Exercise brief: With nothing left out, repeat every entry exactly.

Records to use:
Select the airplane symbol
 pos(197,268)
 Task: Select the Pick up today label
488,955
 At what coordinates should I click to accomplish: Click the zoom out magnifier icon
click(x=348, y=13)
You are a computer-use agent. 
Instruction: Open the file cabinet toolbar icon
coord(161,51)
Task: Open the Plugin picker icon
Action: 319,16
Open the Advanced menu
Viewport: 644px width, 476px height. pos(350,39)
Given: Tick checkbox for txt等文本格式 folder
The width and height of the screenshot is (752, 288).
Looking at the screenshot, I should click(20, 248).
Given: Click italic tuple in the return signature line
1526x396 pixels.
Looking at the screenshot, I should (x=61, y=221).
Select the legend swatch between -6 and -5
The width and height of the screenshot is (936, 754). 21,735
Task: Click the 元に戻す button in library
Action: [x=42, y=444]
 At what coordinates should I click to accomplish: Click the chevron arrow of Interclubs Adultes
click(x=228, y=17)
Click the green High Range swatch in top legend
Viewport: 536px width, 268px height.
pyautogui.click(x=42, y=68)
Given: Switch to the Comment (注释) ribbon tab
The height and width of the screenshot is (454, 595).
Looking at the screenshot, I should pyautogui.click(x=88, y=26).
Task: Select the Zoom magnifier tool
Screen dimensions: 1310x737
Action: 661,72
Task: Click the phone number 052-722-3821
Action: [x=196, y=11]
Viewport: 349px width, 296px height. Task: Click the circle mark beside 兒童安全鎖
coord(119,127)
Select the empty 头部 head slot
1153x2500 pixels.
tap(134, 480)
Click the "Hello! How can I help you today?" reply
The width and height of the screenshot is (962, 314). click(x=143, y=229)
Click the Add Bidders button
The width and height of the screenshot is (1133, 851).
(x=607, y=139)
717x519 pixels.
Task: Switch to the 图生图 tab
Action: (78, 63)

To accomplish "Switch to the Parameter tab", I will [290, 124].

Written answer:
Select the airplane symbol
 pos(197,268)
 Task: Select the Pick up today label
488,955
 At what coordinates should I click to accomplish: Click the zoom out magnifier icon
click(x=348, y=13)
You are a computer-use agent. 
Instruction: Open the file cabinet toolbar icon
coord(161,51)
Task: Open the Plugin picker icon
Action: 319,16
Open the Advanced menu
Viewport: 644px width, 476px height. pos(350,39)
Given: Tick checkbox for txt等文本格式 folder
The width and height of the screenshot is (752, 288).
Looking at the screenshot, I should click(20, 248).
Given: Click italic tuple in the return signature line
1526x396 pixels.
Looking at the screenshot, I should (x=61, y=221).
Select the legend swatch between -6 and -5
The width and height of the screenshot is (936, 754). 21,735
Task: Click the 元に戻す button in library
Action: [x=42, y=444]
 At what coordinates should I click to accomplish: Click the chevron arrow of Interclubs Adultes
click(x=228, y=17)
Click the green High Range swatch in top legend
Viewport: 536px width, 268px height.
pyautogui.click(x=42, y=68)
Given: Switch to the Comment (注释) ribbon tab
The height and width of the screenshot is (454, 595).
Looking at the screenshot, I should pyautogui.click(x=88, y=26).
Task: Select the Zoom magnifier tool
Screen dimensions: 1310x737
Action: 661,72
Task: Click the phone number 052-722-3821
Action: [x=196, y=11]
Viewport: 349px width, 296px height. Task: Click the circle mark beside 兒童安全鎖
coord(119,127)
Select the empty 头部 head slot
1153x2500 pixels.
tap(134, 480)
Click the "Hello! How can I help you today?" reply
The width and height of the screenshot is (962, 314). click(x=143, y=229)
Click the Add Bidders button
The width and height of the screenshot is (1133, 851).
(x=607, y=139)
717x519 pixels.
Task: Switch to the 图生图 tab
Action: (78, 63)

To accomplish "Switch to the Parameter tab", I will [290, 124].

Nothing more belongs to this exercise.